## To do:
Rewrite the material from the line with "The width and height of the screenshot is (1170, 994)." to the line with "Screen dimensions: 2576x1308 tap(145, 498)", putting "Step" in place of "Instruction" and leaving everything else unchanged.

##### Listing

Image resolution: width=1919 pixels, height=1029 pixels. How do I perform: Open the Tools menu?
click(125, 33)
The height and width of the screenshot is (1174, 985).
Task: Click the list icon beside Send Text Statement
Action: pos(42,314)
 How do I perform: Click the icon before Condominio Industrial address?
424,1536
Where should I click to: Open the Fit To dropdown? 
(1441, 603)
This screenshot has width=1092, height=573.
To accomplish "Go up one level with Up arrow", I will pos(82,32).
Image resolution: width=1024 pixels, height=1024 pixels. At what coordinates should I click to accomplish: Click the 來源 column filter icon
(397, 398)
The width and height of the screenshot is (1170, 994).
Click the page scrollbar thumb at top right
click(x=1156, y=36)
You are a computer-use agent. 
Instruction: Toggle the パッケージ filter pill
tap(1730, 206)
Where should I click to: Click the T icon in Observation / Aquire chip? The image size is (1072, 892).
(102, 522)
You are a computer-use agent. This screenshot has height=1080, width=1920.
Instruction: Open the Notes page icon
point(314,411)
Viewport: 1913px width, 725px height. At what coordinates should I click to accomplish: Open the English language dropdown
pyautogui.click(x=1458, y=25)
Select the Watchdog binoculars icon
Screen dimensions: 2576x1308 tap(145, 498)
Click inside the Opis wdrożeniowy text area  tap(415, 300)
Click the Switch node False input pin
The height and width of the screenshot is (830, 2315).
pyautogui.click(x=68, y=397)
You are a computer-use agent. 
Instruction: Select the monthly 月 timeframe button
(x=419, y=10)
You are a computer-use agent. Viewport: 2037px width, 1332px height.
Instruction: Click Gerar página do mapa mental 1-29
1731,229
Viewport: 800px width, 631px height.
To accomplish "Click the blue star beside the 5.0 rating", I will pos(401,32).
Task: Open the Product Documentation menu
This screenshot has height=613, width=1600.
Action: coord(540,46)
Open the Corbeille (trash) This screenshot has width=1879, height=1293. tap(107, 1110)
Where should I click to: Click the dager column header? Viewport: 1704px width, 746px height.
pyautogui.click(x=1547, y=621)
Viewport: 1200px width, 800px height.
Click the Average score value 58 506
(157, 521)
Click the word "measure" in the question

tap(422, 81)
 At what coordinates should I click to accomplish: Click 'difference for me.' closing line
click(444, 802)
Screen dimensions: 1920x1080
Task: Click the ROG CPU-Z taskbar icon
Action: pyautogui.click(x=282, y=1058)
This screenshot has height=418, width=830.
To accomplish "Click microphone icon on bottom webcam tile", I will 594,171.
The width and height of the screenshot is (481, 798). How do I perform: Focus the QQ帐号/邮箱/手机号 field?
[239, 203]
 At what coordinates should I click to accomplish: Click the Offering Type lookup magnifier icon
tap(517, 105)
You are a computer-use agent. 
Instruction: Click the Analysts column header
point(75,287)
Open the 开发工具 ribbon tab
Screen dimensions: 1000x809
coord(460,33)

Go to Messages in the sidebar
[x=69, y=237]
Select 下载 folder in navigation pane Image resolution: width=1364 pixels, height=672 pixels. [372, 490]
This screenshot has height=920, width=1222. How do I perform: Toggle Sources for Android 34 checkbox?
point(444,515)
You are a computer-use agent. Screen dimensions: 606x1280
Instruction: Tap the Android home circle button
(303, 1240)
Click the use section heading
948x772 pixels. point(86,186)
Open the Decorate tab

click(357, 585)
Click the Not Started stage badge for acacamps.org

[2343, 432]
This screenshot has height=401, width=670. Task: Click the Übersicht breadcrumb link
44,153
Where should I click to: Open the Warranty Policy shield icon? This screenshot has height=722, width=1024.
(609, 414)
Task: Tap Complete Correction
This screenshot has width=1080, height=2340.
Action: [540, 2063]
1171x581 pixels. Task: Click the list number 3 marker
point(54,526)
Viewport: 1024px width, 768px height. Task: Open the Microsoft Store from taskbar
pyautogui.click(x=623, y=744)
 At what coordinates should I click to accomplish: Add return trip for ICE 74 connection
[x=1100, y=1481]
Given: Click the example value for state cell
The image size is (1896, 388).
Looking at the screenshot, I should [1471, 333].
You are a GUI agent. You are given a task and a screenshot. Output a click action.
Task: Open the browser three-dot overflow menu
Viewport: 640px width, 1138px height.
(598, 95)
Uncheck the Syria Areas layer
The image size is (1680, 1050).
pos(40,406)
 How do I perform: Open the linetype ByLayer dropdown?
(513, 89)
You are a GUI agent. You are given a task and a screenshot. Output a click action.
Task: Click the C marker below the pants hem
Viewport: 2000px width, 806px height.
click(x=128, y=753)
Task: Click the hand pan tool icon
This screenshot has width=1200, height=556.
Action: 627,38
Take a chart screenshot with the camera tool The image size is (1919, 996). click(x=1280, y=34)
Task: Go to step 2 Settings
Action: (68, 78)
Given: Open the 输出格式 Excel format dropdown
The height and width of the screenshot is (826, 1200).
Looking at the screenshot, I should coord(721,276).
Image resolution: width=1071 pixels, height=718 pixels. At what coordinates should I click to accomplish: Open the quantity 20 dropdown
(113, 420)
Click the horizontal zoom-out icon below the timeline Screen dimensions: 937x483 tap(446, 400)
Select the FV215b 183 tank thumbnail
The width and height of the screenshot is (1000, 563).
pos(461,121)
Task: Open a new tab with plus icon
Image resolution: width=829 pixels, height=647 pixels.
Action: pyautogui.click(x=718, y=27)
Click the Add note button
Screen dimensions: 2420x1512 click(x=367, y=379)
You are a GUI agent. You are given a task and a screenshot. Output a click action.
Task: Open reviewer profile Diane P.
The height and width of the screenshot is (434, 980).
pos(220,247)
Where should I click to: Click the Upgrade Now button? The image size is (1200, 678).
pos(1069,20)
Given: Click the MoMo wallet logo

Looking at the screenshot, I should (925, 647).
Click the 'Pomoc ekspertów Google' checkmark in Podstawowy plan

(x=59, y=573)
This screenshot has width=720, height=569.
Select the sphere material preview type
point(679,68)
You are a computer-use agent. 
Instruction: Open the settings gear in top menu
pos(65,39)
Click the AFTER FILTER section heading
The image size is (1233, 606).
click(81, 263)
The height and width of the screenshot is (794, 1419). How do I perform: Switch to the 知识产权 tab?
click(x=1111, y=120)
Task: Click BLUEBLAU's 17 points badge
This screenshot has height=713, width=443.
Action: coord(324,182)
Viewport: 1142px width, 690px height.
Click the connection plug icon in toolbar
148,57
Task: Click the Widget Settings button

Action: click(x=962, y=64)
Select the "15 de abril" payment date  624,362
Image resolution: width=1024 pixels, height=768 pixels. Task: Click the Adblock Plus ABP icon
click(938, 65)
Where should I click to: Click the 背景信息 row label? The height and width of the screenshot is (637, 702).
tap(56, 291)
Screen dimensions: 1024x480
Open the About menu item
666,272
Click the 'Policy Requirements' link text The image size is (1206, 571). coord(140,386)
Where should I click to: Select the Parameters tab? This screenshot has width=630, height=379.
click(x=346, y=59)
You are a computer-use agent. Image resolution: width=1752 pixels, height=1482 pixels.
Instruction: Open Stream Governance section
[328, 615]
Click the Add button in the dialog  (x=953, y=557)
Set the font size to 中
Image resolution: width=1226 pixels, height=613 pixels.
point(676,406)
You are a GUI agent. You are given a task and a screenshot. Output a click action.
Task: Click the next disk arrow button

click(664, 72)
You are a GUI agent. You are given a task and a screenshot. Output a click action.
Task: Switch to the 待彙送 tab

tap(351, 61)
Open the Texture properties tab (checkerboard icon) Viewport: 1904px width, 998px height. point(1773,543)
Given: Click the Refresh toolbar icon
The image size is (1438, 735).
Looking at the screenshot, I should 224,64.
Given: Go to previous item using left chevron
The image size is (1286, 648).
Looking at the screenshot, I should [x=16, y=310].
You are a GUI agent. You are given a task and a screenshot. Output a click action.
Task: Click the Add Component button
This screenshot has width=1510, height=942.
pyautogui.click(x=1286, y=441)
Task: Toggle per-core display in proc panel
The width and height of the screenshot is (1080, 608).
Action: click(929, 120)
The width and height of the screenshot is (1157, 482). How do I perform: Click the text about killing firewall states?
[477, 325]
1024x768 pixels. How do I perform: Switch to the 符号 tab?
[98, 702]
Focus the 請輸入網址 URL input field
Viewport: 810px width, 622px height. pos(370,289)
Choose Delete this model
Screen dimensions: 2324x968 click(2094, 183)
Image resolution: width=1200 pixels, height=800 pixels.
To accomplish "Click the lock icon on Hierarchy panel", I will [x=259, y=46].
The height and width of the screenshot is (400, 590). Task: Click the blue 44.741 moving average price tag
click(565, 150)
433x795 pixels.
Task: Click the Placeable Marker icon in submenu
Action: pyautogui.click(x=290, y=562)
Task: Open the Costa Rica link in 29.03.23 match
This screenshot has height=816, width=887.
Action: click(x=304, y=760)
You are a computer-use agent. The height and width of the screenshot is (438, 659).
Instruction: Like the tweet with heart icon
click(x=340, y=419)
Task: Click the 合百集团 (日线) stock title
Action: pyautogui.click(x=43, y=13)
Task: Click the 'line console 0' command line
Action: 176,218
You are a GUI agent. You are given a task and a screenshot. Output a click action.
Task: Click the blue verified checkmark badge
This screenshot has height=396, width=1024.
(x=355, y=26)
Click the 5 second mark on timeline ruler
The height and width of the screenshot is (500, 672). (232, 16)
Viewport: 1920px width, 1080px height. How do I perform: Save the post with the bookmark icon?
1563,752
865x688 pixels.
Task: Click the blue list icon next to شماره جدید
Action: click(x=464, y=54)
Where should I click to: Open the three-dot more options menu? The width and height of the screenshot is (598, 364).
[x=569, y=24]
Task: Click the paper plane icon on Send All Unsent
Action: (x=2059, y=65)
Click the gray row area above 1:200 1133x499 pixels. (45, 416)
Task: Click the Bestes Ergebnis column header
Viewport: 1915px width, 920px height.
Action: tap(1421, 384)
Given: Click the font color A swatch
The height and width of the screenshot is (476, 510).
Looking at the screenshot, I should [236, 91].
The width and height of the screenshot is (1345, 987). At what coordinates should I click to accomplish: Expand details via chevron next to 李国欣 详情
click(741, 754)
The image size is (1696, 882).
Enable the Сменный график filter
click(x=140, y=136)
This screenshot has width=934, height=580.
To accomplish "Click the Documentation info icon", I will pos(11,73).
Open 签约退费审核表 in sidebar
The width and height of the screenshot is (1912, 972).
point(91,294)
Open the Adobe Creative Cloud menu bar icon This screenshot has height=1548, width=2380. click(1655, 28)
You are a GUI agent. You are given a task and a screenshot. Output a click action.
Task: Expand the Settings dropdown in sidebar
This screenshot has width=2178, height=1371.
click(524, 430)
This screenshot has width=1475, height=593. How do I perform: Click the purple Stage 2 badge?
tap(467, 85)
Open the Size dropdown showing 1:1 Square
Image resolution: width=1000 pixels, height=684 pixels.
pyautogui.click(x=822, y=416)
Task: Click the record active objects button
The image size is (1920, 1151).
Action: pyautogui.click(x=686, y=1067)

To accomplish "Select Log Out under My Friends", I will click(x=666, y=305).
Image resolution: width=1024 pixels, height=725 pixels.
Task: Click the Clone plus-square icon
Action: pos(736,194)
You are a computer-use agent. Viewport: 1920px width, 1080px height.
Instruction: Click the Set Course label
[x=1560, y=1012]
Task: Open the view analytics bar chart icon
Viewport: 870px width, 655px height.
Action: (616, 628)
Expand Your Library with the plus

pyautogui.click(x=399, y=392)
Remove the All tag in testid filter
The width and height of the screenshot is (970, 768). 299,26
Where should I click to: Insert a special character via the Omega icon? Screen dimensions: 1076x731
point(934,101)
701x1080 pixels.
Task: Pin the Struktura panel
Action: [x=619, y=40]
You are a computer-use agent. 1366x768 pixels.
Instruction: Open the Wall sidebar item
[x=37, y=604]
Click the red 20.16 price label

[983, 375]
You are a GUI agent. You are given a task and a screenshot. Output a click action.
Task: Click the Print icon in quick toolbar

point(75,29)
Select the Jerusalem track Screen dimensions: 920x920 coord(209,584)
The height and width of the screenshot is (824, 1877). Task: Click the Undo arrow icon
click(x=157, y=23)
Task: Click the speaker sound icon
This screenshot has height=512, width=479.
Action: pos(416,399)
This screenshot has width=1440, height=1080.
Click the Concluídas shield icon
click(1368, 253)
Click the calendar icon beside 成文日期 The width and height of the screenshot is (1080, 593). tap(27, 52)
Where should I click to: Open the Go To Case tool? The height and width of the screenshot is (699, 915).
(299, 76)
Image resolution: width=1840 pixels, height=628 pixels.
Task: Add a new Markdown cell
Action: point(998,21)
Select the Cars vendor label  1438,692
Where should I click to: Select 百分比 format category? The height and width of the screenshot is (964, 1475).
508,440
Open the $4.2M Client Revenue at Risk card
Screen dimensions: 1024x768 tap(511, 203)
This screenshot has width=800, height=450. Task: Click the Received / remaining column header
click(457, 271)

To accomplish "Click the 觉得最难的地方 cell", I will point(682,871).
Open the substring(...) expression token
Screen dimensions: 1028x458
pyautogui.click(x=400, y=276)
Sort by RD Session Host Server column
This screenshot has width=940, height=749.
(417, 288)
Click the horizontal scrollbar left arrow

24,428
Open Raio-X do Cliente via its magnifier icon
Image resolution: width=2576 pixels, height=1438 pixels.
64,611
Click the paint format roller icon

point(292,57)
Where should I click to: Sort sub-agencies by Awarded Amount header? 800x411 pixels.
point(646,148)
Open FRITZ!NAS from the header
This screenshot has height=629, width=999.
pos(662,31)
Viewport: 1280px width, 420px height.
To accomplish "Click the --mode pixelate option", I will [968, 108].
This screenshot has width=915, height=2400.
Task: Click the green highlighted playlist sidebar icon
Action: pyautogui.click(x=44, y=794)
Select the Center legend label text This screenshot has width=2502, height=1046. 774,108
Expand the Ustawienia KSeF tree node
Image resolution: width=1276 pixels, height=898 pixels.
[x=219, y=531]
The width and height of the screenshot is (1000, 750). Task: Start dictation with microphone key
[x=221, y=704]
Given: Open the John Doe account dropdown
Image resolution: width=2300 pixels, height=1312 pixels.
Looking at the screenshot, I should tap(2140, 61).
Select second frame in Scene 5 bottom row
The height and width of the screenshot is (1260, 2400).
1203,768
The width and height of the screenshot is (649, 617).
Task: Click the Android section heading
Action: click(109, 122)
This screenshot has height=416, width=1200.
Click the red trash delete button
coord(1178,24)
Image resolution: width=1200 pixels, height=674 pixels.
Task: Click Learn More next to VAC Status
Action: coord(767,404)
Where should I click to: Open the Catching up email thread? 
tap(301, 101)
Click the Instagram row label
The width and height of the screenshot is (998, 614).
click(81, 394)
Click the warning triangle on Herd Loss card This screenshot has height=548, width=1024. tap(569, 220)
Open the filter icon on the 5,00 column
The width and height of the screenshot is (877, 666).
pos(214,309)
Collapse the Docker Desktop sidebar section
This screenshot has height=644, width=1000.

##########

## Complete response:
The width and height of the screenshot is (1170, 994).
Click the page scrollbar thumb at top right
click(x=1156, y=36)
You are a computer-use agent. 
Step: Toggle the パッケージ filter pill
tap(1730, 206)
Where should I click to: Click the T icon in Observation / Aquire chip? The image size is (1072, 892).
(102, 522)
You are a computer-use agent. This screenshot has height=1080, width=1920.
Step: Open the Notes page icon
point(314,411)
Viewport: 1913px width, 725px height. At what coordinates should I click to accomplish: Open the English language dropdown
pyautogui.click(x=1458, y=25)
Select the Watchdog binoculars icon
Screen dimensions: 2576x1308 tap(145, 498)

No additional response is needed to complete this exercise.